Brendan Mcdermid / REUTERS
Traders work on the floor of the New York Stock Exchange near the Goldman Sachs post.
Question: What’s the cost to a company of one disgruntled former employee?
Answer: About $2 billion if it’s Goldman Sachs.
That’s how much of the bank’s market value was wiped out after one of its directors, Greg Smith, resigned from the company and penned an op-ed piece in The New York Times attacking the firm’s culture and treatment of clients.
The bank’s shares fell 3.3 percent in trading Wednesday as London-based Smith’s article set Wall Street and the media ablaze with discussion about the behavior of big banks bailed out by taxpayers after the financial crisis. The share price decline meant Goldman lost some $2 billion in market value. Its market capitalization is currently just short of $65 billion.
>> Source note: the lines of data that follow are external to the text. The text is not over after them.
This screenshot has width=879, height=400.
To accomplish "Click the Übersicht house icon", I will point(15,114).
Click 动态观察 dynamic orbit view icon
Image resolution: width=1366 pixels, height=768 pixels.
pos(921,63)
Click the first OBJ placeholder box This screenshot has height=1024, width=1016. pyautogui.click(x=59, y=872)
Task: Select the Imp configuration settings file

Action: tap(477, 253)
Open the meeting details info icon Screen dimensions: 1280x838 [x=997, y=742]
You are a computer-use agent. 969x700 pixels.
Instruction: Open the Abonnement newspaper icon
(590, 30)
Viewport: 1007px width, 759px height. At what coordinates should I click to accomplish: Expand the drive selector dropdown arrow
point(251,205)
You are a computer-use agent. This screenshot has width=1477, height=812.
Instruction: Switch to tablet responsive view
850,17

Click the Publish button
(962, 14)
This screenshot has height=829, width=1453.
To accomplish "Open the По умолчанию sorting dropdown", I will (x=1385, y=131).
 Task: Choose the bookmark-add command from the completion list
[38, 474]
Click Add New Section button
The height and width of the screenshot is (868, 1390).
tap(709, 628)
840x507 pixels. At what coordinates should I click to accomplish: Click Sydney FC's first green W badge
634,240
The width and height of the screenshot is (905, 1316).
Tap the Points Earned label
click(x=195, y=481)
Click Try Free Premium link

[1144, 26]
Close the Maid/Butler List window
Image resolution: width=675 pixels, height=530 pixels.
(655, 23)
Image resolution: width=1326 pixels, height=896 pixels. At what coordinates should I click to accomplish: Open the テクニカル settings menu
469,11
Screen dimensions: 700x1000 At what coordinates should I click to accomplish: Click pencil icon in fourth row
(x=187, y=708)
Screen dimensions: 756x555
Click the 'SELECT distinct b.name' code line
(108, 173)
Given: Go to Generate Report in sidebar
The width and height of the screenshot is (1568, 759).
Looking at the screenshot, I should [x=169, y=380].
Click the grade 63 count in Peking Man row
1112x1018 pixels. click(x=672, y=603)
Still, Smith may not be out of pocket after his scathing condemnation of the bank, which appeared at the tail-end of Wall Street’s bonus season.
Annual incentive payouts for top bank employees often reach into the millions, although this year Wall Street bonuses are expected to be down sharply from a year ago, according to Johnson Associates, a New York-based compensation consulting firm.
Year-end incentives declined sharply in 2008 during the economic crisis, but have rebounded over the past two years, Johnson Associates said.